_Zitierter Text_.
------------------------------------------------------------------------

Allgemein Märkte & Stadtfeste

Sinne wie ein Luchs

Der Frühlingsmarkt von oben in Blickrichtung Bühne. Personen stehen auf dem Marktlatz verteilt übrall stehen Essens und Getränkebuden. Die Bäume auf dem Frühlingsmarkt blühen. Auf der Bühne spielt gerade eine Band.

Warum eine stille Stunde auf den Jenaer Stadtfesten nötig ist

„Sinne wie ein Luchs“ sagt man bewundernd, wenn Menschen kleinste Geräusche hören, geringste Gerüche wahrnehmen oder im Dunkeln nahezu scharf sehen. Doch dass so ein Luchs mitten im Stadtfest völlige Reizüberflutung erleidet, kommt oft nur Biolog:innen in den Sinn. 

Ungefähr so kann man sich vorstellen, wie ich (nun schon ergrauter Luchs) meine Umwelt wahrnehme. Jedes Ticken der Uhr, das Pfeifen eines „Handy-Ladegerätes“, das Rauschen des Wassers in der Heizung … alle Geräusche sind mir präsent, als sei ich ein Jäger auf der Pirsch und ich kann sie nicht „abschalten“ oder „einfach weghören“.

Wenn diese vielen Geräusche dann auch noch laut sind und viele Menschen durcheinanderreden und dann auch noch viele Gerüche dazu kommen und der Boden vibriert, weil in 30 Meter Entfernung ein LKW vorbeifährt und und und …

Dann kann „Hören“, „Riechen“, „Fühlen“ leicht die Schmerzgrenze übersteigen oder zumindest steigt der Overload bis hin zum Shutdown oder Meltdown, die bei neurodivergenten Menschen einen Selbstverteidigungs- bzw. Erstarrungsmechanismus darstellen, bei dem das rationale Denken nicht mehr möglich ist. Damit verbunden ist eine massive Ausschüttung von Stresshormonen, die von der Natur nur als „Booster“ vorgesehen sind, um „zu kämpfen oder zu flüchten“. Sind wir neurodivergenten oder hochsensitiven Menschen jedoch lange und häufig dieser massiven Ausschüttung von Stresshormonen ausgesetzt, werden wir körperlich krank. Es schlägt uns auf den Magen bzw. spielen Herz und Kreislauf verrückt.

------------------------------------------------------------------------

_Ausgangsdaten_.
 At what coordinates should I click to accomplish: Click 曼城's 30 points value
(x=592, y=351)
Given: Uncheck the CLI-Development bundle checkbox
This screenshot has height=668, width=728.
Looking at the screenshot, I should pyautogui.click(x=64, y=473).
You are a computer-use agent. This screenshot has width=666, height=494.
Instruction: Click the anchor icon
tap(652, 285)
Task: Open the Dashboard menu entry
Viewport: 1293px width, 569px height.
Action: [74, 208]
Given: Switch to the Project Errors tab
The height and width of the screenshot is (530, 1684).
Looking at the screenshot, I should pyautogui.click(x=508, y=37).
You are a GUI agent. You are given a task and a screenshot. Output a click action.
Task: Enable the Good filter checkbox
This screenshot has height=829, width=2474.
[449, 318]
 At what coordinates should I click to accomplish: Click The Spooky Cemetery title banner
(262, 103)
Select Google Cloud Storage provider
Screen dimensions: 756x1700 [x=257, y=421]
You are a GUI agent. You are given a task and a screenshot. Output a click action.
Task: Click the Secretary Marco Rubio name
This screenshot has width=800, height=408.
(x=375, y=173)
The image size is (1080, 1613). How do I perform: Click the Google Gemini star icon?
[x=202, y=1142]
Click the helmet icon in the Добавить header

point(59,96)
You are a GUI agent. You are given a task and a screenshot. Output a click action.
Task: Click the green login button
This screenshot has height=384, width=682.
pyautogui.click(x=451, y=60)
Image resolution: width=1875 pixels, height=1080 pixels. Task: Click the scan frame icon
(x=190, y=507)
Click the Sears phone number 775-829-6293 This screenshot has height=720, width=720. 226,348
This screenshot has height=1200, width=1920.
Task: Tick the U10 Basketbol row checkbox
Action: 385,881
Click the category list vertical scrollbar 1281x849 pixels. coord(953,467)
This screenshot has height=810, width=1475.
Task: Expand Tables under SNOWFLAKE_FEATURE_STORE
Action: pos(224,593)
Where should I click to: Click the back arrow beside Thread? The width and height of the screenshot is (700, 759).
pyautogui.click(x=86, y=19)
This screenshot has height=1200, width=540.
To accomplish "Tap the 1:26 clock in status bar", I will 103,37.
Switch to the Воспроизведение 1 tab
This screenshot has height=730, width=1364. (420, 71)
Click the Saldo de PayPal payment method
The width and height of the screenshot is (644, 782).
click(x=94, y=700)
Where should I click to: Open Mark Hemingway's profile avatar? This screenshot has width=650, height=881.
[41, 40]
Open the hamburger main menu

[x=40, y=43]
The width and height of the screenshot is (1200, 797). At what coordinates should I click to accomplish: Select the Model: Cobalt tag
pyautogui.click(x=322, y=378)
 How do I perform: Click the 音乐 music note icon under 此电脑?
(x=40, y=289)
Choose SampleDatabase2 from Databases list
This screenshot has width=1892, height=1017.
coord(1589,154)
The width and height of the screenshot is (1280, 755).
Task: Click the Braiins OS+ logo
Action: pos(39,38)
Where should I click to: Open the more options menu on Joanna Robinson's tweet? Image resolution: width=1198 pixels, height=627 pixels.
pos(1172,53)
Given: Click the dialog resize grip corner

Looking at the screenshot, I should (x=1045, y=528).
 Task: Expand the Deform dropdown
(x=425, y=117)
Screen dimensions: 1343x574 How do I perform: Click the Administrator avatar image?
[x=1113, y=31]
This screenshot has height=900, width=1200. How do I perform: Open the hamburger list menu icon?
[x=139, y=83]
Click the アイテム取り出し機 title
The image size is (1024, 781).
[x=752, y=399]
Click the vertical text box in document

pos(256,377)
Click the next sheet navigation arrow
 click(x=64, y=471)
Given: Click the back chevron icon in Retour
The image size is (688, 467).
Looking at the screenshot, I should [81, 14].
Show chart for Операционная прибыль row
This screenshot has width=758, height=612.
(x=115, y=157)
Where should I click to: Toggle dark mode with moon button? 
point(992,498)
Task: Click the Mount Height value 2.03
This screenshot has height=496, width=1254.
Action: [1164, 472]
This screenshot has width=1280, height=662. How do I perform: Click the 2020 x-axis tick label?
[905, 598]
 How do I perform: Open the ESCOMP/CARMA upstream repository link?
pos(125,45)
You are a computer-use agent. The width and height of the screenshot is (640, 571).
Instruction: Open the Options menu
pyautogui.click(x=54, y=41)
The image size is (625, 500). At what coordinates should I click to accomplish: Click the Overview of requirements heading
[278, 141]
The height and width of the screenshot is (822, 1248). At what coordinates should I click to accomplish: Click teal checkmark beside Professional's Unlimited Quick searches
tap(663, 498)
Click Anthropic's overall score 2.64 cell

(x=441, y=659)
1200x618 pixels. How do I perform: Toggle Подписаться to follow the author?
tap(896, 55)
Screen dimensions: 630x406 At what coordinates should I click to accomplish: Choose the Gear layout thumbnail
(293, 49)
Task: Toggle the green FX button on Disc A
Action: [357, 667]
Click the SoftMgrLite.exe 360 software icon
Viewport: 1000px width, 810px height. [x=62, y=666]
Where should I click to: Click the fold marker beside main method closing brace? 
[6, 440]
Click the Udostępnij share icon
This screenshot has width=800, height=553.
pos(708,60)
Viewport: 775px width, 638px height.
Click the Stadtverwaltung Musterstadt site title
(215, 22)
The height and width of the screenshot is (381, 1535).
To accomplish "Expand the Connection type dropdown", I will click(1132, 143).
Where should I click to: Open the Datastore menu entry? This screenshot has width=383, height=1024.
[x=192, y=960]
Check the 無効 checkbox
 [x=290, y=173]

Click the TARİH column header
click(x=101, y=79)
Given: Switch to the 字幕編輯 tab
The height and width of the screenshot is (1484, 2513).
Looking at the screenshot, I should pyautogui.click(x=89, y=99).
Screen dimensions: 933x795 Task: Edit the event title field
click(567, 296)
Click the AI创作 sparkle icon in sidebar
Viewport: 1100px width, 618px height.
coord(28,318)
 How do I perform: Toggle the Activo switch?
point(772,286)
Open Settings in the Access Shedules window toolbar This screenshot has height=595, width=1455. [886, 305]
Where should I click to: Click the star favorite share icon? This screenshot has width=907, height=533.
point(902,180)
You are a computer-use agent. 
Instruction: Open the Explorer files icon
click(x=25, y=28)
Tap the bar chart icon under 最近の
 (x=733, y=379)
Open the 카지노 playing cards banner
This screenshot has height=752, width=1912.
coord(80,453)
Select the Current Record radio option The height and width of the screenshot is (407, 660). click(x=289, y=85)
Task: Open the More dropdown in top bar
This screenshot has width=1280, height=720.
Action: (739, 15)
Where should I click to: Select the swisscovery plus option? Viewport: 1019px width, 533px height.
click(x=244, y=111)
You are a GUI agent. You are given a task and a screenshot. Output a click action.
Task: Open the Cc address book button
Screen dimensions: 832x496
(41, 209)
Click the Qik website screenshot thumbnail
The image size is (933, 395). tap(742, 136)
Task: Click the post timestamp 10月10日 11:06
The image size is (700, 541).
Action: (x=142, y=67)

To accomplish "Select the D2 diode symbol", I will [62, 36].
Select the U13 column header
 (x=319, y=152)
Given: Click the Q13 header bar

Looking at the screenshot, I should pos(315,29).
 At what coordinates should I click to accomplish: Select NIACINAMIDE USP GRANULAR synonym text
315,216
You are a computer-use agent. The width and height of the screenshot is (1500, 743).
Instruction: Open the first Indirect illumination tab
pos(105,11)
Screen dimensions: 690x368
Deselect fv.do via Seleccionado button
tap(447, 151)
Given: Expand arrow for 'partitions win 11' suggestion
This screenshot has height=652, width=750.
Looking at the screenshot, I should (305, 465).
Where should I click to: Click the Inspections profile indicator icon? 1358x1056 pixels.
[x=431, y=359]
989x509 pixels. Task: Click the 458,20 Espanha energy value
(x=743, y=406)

------------------------------------------------------------------------

_Arbeitsauftrag_.
Gib aus dem Text über die stille Stunde auf den Jenaer Stadtfesten den Abschnitt wörtlich wieder, der mit den Worten „Warum eine stille“ beginnt und mit „in den Sinn.“ endet. Die Liste wird hier nicht gebraucht.

_Lösung_.
Warum eine stille Stunde auf den Jenaer Stadtfesten nötig ist

„Sinne wie ein Luchs“ sagt man bewundernd, wenn Menschen kleinste Geräusche hören, geringste Gerüche wahrnehmen oder im Dunkeln nahezu scharf sehen. Doch dass so ein Luchs mitten im Stadtfest völlige Reizüberflutung erleidet, kommt oft nur Biolog:innen in den Sinn.